O fenômeno desconcertante é que as pesquisas apontam que só 5% dos americanos gostariam de ver a disputa Biden-Trump reeditada – 70% não gostariam que Biden disputasse e a mesma proporção não gostaria que Trump disputasse. A se confirmar uma repetição de 2020, será uma batalha pela menor rejeição.

A disputa à reeleição de um incumbente é – não só, mas principalmente – um referendo. Biden tem resultados razoáveis. Valendo-se de sua experiência de 36 anos no Senado, ele conseguiu aprovar reformas no sistema de saúde e um pacote de US$ 1 trilhão para investimentos em infraestrutura e transição para a economia verde. Na política externa, fez mais do que ninguém para frear o assalto da Rússia à Ucrânia e tem se empenhado em revigorar as alianças ocidentais.

Mas não é nisso que aposta para ganhar as eleições. O vídeo em que anunciou sua candidatura não faz menção a conquistas passadas ou futuras, exceto uma: vencer Trump. Após uma sucessão de imagens da invasão do Capitólio e referências a “extremistas MAGA” (sigla para Make America Great Again, lema trumpista), Biden arrematou: “Vamos terminar o serviço”, insinuando que só ele pode fazê-lo. O anúncio de Trump também se resumiu a reciclar o medo: dos imigrantes, da epidemia de opioides, do crime, da sexualização de crianças, da China e outras ameaças que, de novo, só ele poderia superar.

A aposta de Biden pode render. Sua impopularidade líquida (a diferença entre os que o aprovam e desaprovam) é de 10 pontos; a de Trump, 19. Sua inclinação a abraçar o protecionismo e subsídios à indústria tem apelo popular e responde às ansiedades de potenciais eleitores de Trump com a globalização. O disruptivo Trump, por sua vez, motiva como ninguém os democratas a irem às urnas, desmobiliza os republicanos moderados e afasta os eleitores independentes, decisivos para as eleições americanas. Após 2016, Trump só colecionou reveses eleitorais.

Ainda assim, não se pode subestimá-lo. Os problemas que ele exagera não deixam de ser reais.
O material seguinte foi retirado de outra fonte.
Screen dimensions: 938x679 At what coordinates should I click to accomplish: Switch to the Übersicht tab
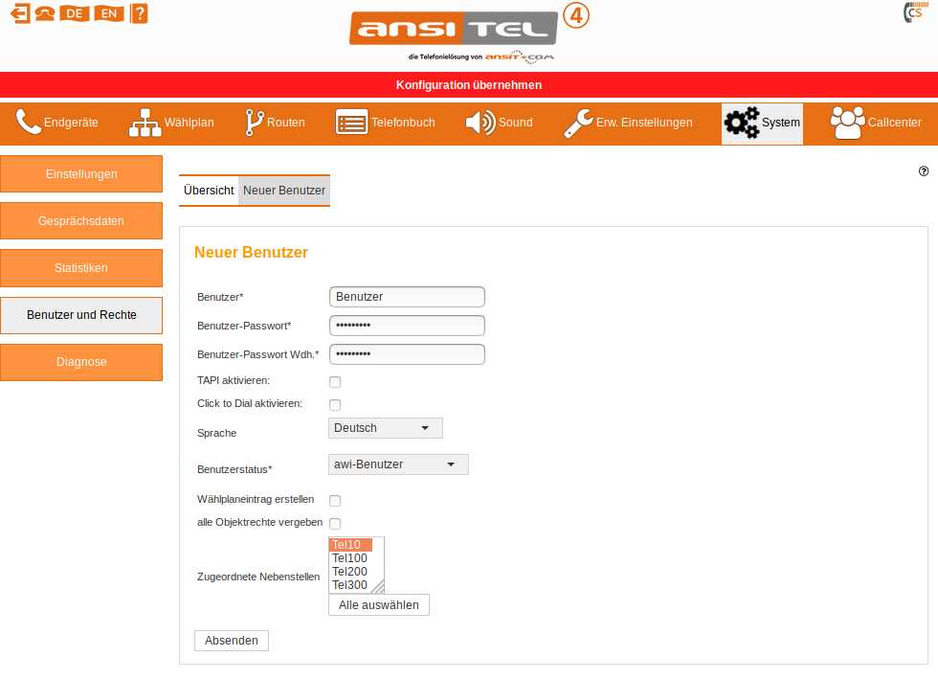pyautogui.click(x=209, y=191)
A economia, crucial para um incumbente, ainda atravessa uma turbulência: a inflação (em parte pelos gastos de Biden) pressiona e os riscos de recessão não estão afastados. Uma crise geopolítica por viradas inusitadas na Ucrânia ou conflitos na Ásia pode desestabilizar o governo de Biden, ecoando o desastre no Afeganistão. E sua aposta pode malograr: as pesquisas de intenção de voto sugerem que ele venceria Trump, mas perderia para outros presidenciáveis republicanos.

Seja lá qual for seu resultado, a disputa presidencial que se avizinha expõe uma exaustão da política americana. Há uma dificuldade de encontrar ideias novas e sangue novo. O incumbente democrata terá 82 anos em 2024, enquanto Trump, seu possível adversário, terá 78. Ou seja, a política dos EUA parece ter sido incapaz de produzir líderes mais jovens depois do fenômeno Barack Obama, que se elegeu aos 47 anos.
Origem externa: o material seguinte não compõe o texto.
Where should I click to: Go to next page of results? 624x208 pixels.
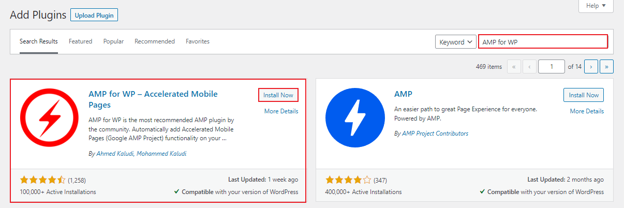pyautogui.click(x=590, y=67)
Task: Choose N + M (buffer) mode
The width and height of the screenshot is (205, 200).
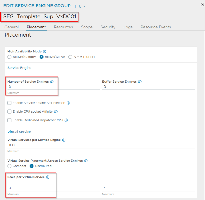Action: point(70,57)
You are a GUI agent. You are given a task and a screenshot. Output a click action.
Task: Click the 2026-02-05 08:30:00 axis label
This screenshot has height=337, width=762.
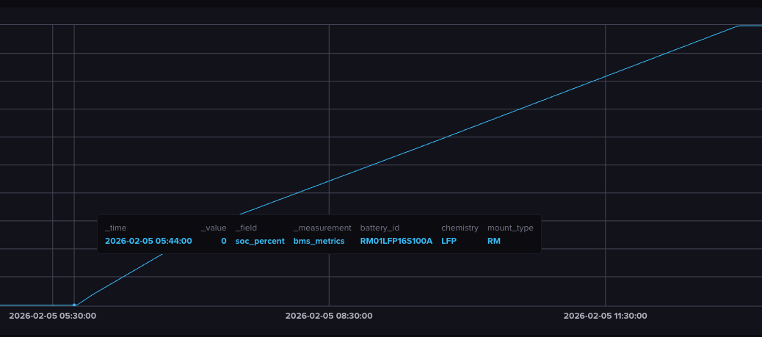[x=329, y=316]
Não é um fenômeno exclusivo dos EUA. O último segundo turno no Brasil registrou a maior média etária em toda a redemocratização. Se os dois candidatos tivessem enfatizado suas propostas, ficaria explícito que foram forjadas nas mentalidades de esquerda e de direita dos anos 70. Mas não precisaram, porque ambos também apostaram no medo um do outro. Ambos tinham altos índices de rejeição, e venceu o que teve ligeiramente menos.
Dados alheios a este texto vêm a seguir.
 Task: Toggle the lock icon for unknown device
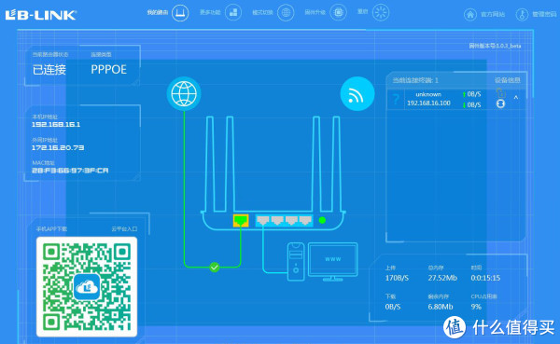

EUA e Brasil são as duas maiores democracias do Ocidente. Assim como em outras, as disputas políticas estão sendo orientadas mais à repetição do que à inovação e estão sendo vencidas mais pelo temor do que pela esperança. Independentemente das preferências ideológicas à esquerda ou à direita, essa política gerontocrática e amedrontada sugere um esgotamento cívico que pede um profundo exame de consciência por parte da sociedade.